** Task details **
Copy out exactly, and only, the lines from the one containing "The width and" through the end of the entries. No pictures.

------ Extracted material ------

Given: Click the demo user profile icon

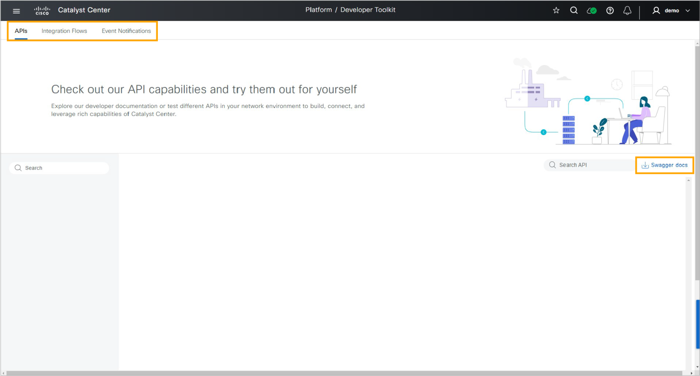Looking at the screenshot, I should coord(656,10).
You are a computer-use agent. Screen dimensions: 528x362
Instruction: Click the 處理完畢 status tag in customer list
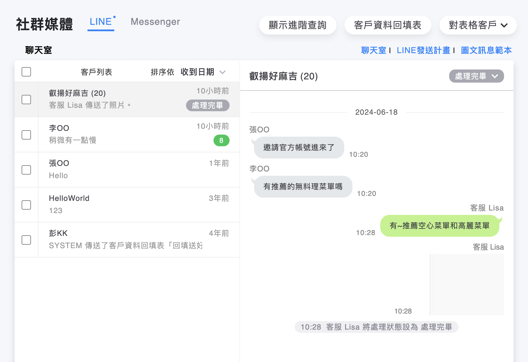207,105
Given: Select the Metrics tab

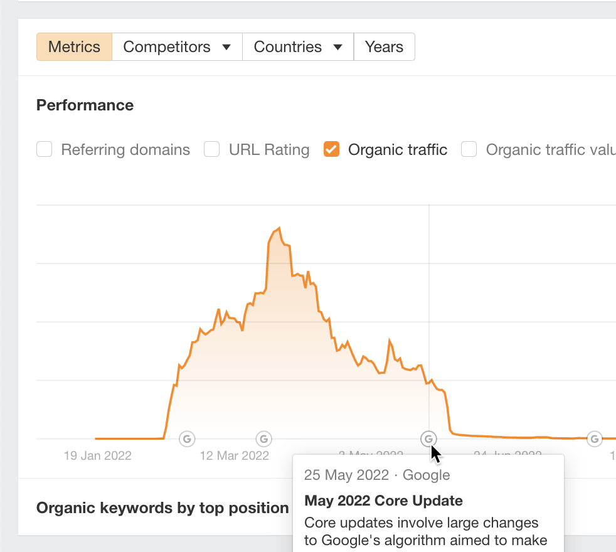Looking at the screenshot, I should click(x=74, y=47).
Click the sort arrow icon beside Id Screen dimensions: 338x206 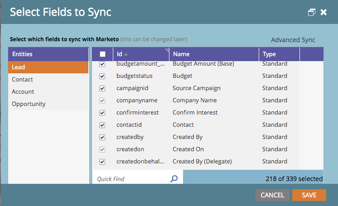click(x=126, y=55)
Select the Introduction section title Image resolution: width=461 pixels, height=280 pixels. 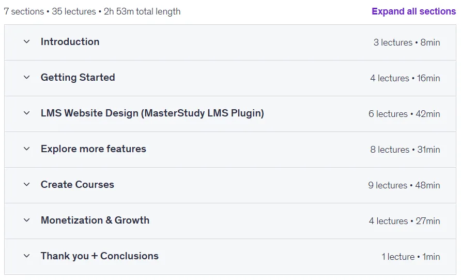70,42
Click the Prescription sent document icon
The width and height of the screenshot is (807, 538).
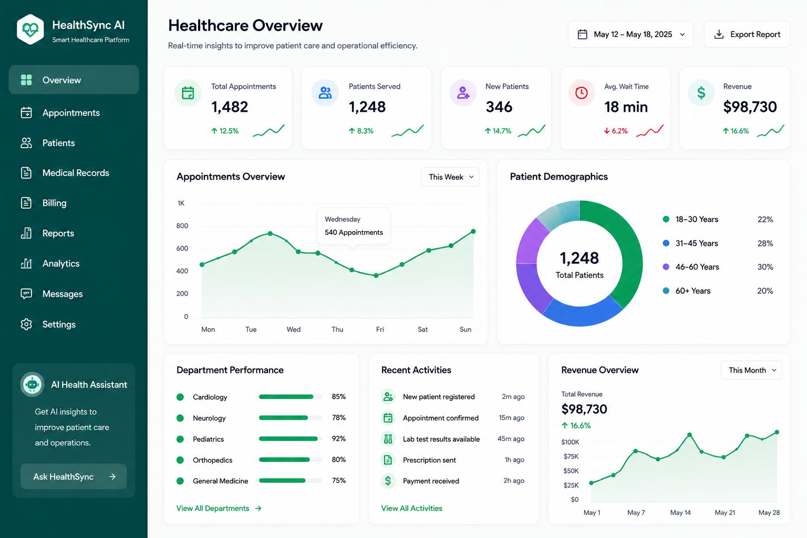click(388, 460)
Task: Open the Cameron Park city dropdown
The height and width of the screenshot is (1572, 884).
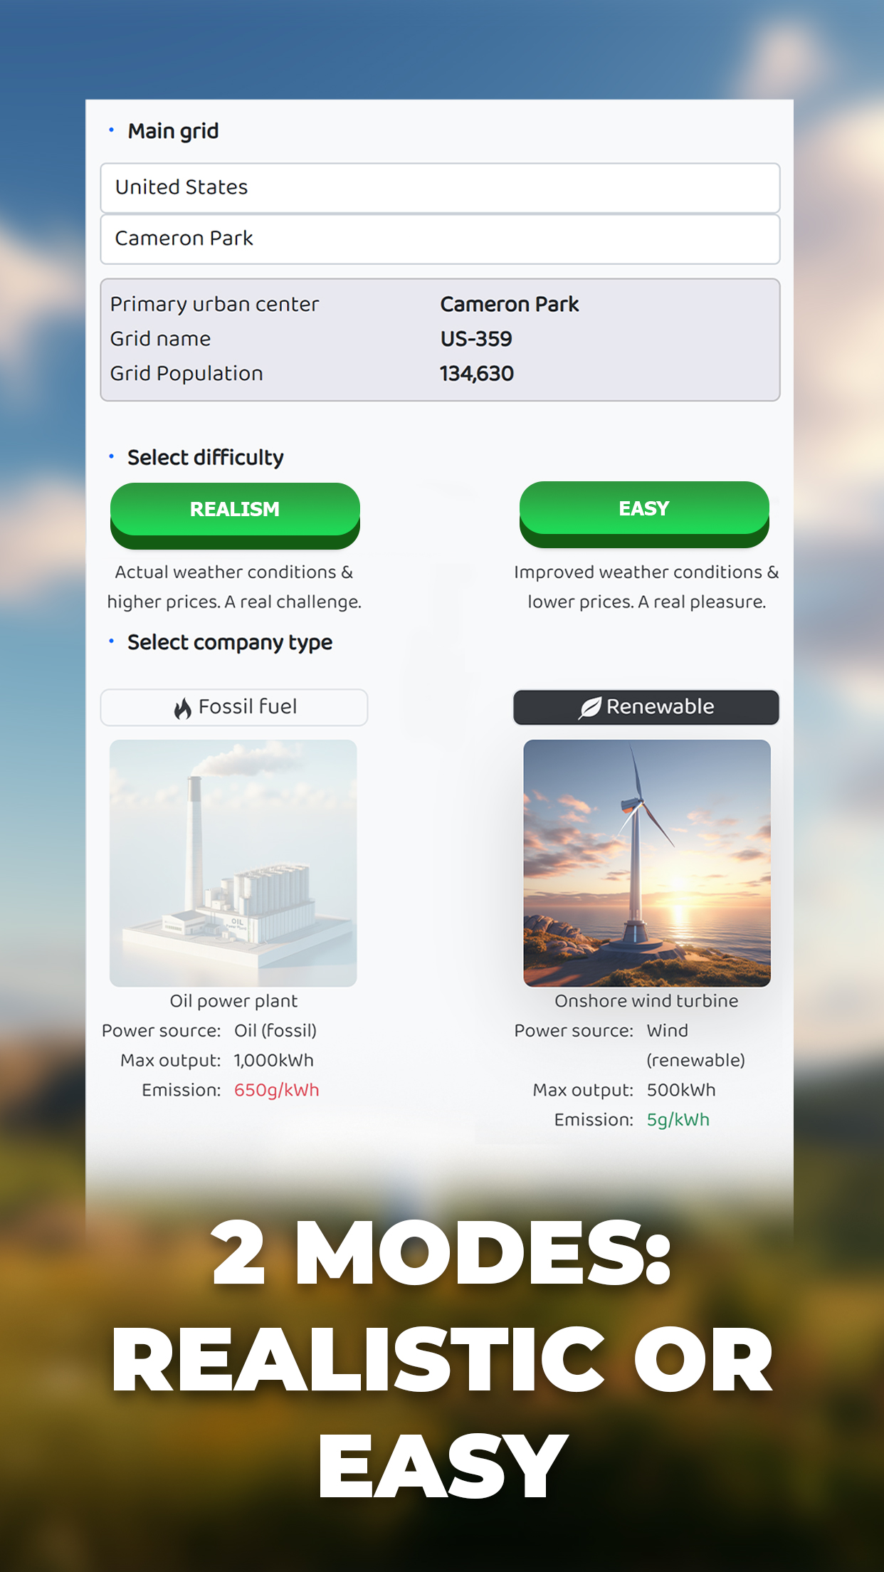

------

** Task response **
The width and height of the screenshot is (807, 538).
click(388, 460)
Task: Open the Cameron Park city dropdown
The height and width of the screenshot is (1572, 884).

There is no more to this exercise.